+++ Extract to read

I have a confession: This assignment is due painfully soon, and I’m just getting started. I’d planned to start last week, but then my 18-month-old came down with a fever, which meant that instead of cranking out content, I spent an entire afternoon on the sofa in the family room, trapped underneath my sleeping son. Since then, the assignments have been stacking up like Tetris. I’m a day or two behind marking student homework, too. And don’t even ask what’s happening with my book proposal.
Such is the plight of the “write-at-home mom,” my term for those of us taking care of our children and managing a home while also attempting to maintain some kind of writing practice. For me, being a write-at-home mom means feeding, changing, and entertaining a baby while composing pitches, fielding emails from editors, and revising my latest chapter in my head. Maybe you’re working on a novel – when you’re not chauffeuring family members from one activity to another, volunteering in your preschooler’s classroom, or dropping off cash to the middle schooler who forgot his lunch.
Before you say it: Yes, men can be the full-time parent. And if you’re a write-at-home mom with a working partner, that partner likely helps out when they’re home. But according to rafts of studies, if one parent works outside the home, the domestic duties are often shouldered by the parent who doesn’t, and this person is more likely to be a woman. In a 2016 study from the Pew Research Center, fathers averaged almost half as many hours on child care and housework than mothers.
Like most write-at-home moms, I consider myself a master multi-tasker. On any given day you’ll find me revising one essay for a publication while starting something new for someone else, querying agents, editing my students’ essays, and following up on outstanding invoices – all in addition to paying bills, planning meals, and picking up toys. On days I pull it off, I feel like the star of a Swiffer commercial. More often, life looks like a massive fail: Like today, when I had to reschedule a Skype session with one of my private students – again – so that I can focus on this assignment. The clock is ticking, supper’s still a big question mark, and the living room’s a sea of plastic toys.

++++++

• Tasks for this exercise:
A: From the essay on being a write-at-home mom, reproduce the passage that begins at the words "Before you say" and stops after "housework than mothers.".
B: Write the next part of the essay on being a write-at-home mom, picking up after its final sentence.

+++ Record set

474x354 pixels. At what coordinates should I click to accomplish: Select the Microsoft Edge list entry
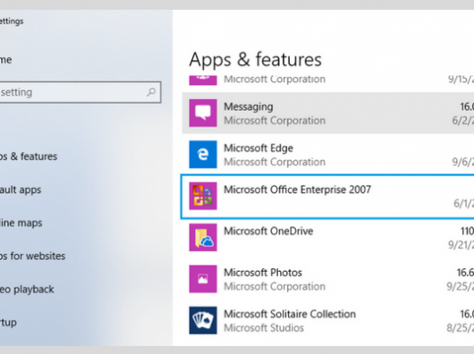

++++++
+++ Record set

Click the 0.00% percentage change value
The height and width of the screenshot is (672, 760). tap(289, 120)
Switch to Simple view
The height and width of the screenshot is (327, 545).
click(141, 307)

++++++
+++ Record set

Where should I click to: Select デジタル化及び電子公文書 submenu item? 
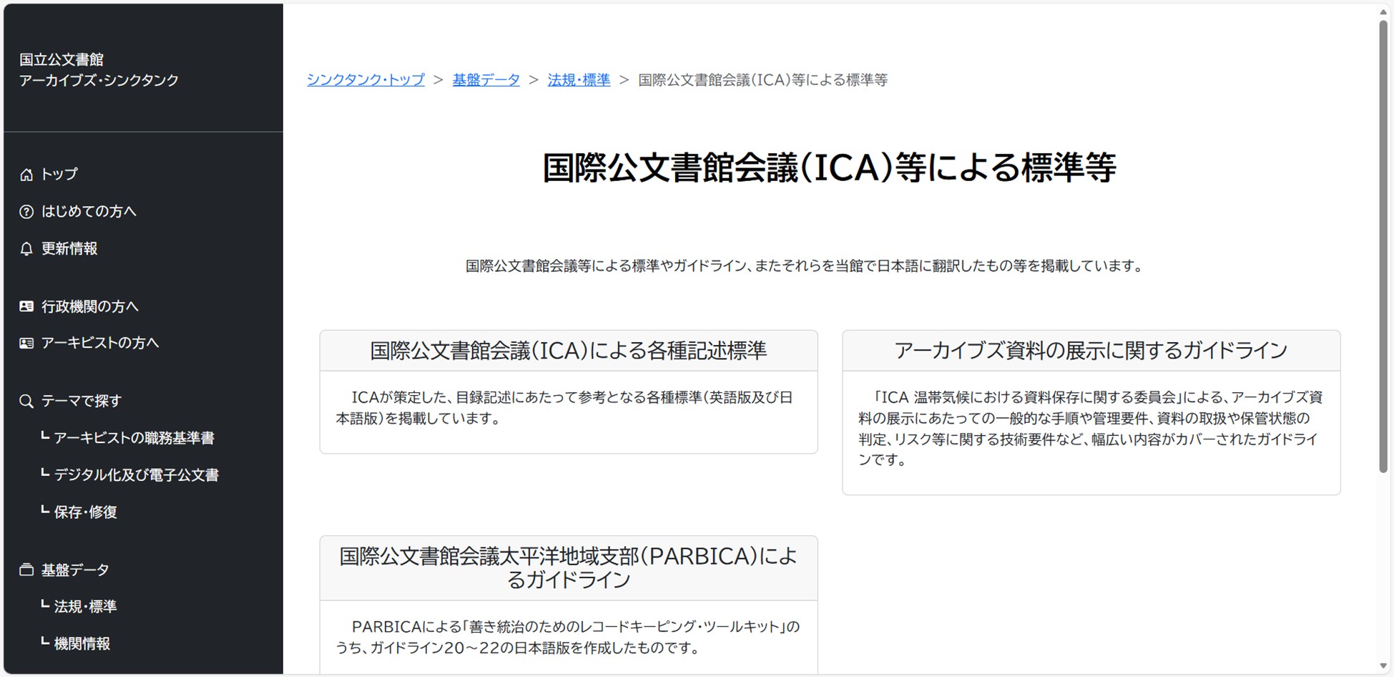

++++++

• In response:
A:
Before you say it: Yes, men can be the full-time parent. And if you’re a write-at-home mom with a working partner, that partner likely helps out when they’re home. But according to rafts of studies, if one parent works outside the home, the domestic duties are often shouldered by the parent who doesn’t, and this person is more likely to be a woman. In a 2016 study from the Pew Research Center, fathers averaged almost half as many hours on child care and housework than mothers.

B:
I spoke with other writers who mom about how do we do it all.
The short answer: We don’t.
“I’ve determined that being a mom of a toddler and self-employed writer means I’m always going to be half-assing the two things when I really should be whole-assing one,” says Beth Demmon, a 33-year-old freelance writer and mother of a 2-year-old. She says that constantly forcing herself to write whenever she can – for Demmon, that’s during nap time and/or after her baby goes to sleep at night – “takes a toll.”
“It’s basically just a teeter-totter of constant adjustment with no perfect balance ever achieved,” Demmon says.
Writer Jayme Kennedy, 34, commiserates. The mother of two girls, ages 8 and 5, describes her challenge like this: “Both my girls are in school, but my youngest only goes for three hours, four days a week. The morning drop-off routine takes an hour and a half (two schools in two different cities). Then I have to leave [the house] two hours later to get my youngest. Then home for two hours before we leave to pick up the big [sister]. Then home for anywhere between an hour to two hours before my oldest has to report to the dance studio for two to three hours of classes every single night. Then home, dinner, bed, packing lunches, trying to put the house back together. Occasionally I like to shower? It’s nice.”
One 26-year-old freelance writer and mother of a 4-year-old described trying to reconcile the demands of full-time parenting with a writing career as a “massive struggle.” She told me that while she loves her clients and her kids, the feeling of being pulled in multiple directions and having little agency over her own time sometimes gets to her.
“I feel like I’m always just doing ‘enough,’ rather than being fully present with whatever activity is happening now,” she said.
This mom, like others that I spoke to, asked that I quote her anonymously, fearing her clients would read what she’d said and take away her work. We keep our stories to ourselves for fear of exacerbating what some call the “motherhood penality,” discrimination in starting pay, hiring procedures, and perceived competence based on the notion that mothers are less devoted to their work. We pretend we have it together – because, after all, shouldn’t we? We’re professionals – at least, we were before we had kids. Sometimes I think that if I just tried harder, I could manage. And yet, the mothers I spoke to were obviously trying very, very hard. In a word, the life of a write-at-home mom was trying: Bargaining with your partner for time to work, apologizing to editors, struggling to catch up.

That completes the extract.